By Linda Milbourne and Ursula Murray
‘Civil Society Organisations in turbulent times’ highlights the central theme in this recently published book and its focus on rapidly changing times. The political turmoil surrounding us during its completion has only served to accentuate this message: the 2016 EU referendum, a snap election, a new Conservative government, and the US presidential elections, with governments seemingly unmoved by austerity, health or housing crises experienced by large numbers of the population. Significant changes, including a rise in populist and anti-establishment movements form a turbulent backcloth for issues explored in the book, highlighting the challenges and acute dilemmas now facing civil society and voluntary organisations.
The book starts allegorically, underlining the potential entrapment implied by A Gilded Web?
‘All that glitters is not gold.’ Familiar …fairy tales encourage us to adopt ethical behaviours. Yet current society promotes the idea that we should chase all that promises gold. These allegorical stories invariably illustrate that entrapment, whether in a web of deceit an impenetrable forest, or a prison with no doors, follows from this pursuit of mythical gold, which also turns out to be worthless. In the stories, escape …from an elaborately woven web is sometimes achieved via a magic wand.’
But this book is no fairy tale. It is about real society and people, and specifically, civil society organisations ‘finding ways back to ethical paths in turbulent times’.
Lured into dangerous liaisons
A growing culture of competition in society and the loss of care and altruism among civil society organisations delivering what should be ‘welfare’ services, are key issues explored in the book. Different chapters highlight the complicity of many ‘welfare’ service providers in current arrangements, now motivated more by growth and resource acquisition than altruistic motivation, so that they are no longer fit for charitable purpose. This raises questions about the extent to which larger charities and voluntary service organisations will ‘wake up’ and challenge their current compliance in competitive, contract driven cultures and form part of emerging challenges.

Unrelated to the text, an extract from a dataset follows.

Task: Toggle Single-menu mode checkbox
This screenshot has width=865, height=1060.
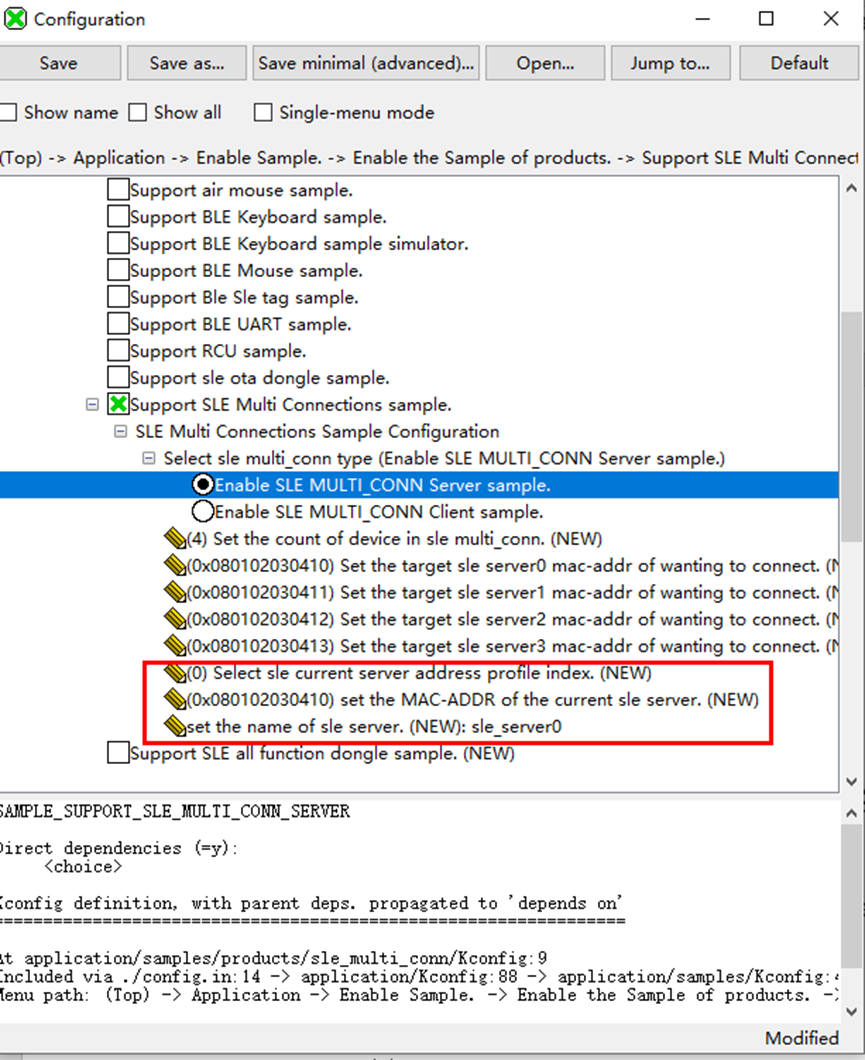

Equally, questions about the loss of democratic freedoms to speak out or act freely – now restricted by law, contracts and ideology – emerge from the different studies presented, and lead to questions about the increasingly punitive nature of recent neo-liberal governments. These growing restrictions on civil society freedoms in the UK resonate internationally with concerns about (albeit harsher) infringements on freedom of voice, movement and actions around the world, which are often, mistakenly, regarded as separate.
While much of the book’s research paints a negative picture of the effects of changes on contemporary civil society organisations and their powers to effect social change, not all is doom and gloom, and later chapters discuss how workers’ unhappiness with the way things are, is starting to prompt questions and criticism. Later chapters also identify a rekindling of movements seeking change, with dissent growing in groups that cross generations and in broad alliances. While the book explores the forms of this growing resistance emerging, it also challenges assumptions that civil society organisations are necessarily benign, providing evidence from recent and past history of socially damaging and exclusionary movements.
How is this book different?
The book draws on a series of studies which explore diverse service fields, large and small organisations, infrastructure and grassroots organisations, campaign, black-led, women’s and faith based groups. It also explores possibilities for challenge and alternatives to dominant arrangements. The book illustrates a rare pedagogic achievement in involving chapters written by eight of the editors’ post-graduate students, who were simultaneously practitioners, researchers and authors. The range and depth of information from these chapters, which together include some 30 case studies and over 70 participants, make for powerful insights into the complexity of experiences that the book explores.
It also differs from most research and writing in this field by adopting a critical approach to studying the actions and behaviours of civil society organisations. Equally, it challenges the separation of research on civil society organisations engaged in delivering services and that on grassroots groups and wider social action, arguing that this narrows the frame for analysing and criticising what’s currently taking place. This means that the book draws on a much wider range of theory than is often applied to studying the UK voluntary sector, locating organisations within wider political, social and economic changes in society. This led the key authors to ask what has happened to ideas of altruism and the voluntary sector’s ethical roots, also prompting a discussion of the conflicting roles that organisations adopt – whether conforming or confronting dominant arrangements – engaging in dangerous liaisons or seeking alternatives.
Reimagining 21st century civil society roles?
The book has broken new ground its field, with fundamental questions about the roles and directions civil society organisations should take if they’re to be part of a more just society, contributing to a more caring and less individualised future world.
In the 21st century we’re in danger of losing sight of the reasons for sharing, rather than individualising, wealth, advantages and wellbeing across society: in part, wealth is socially, not individually, created, and wider wellbeing across a population creates a healthier, safer and more economically productive society as a whole. This book reminds us that there are alternatives and that civil society has a crucial role in seeking these. As it argues in closing, if we omit to make these connections between civil society organizations and wider social conditions, we narrow the value of research and writing and exclude crucial debates and experiences that are currently challenging society – especially concerning the erosion of democracy, wellbeing and freedoms. Unlike fairy tales, there will be no magical rescue.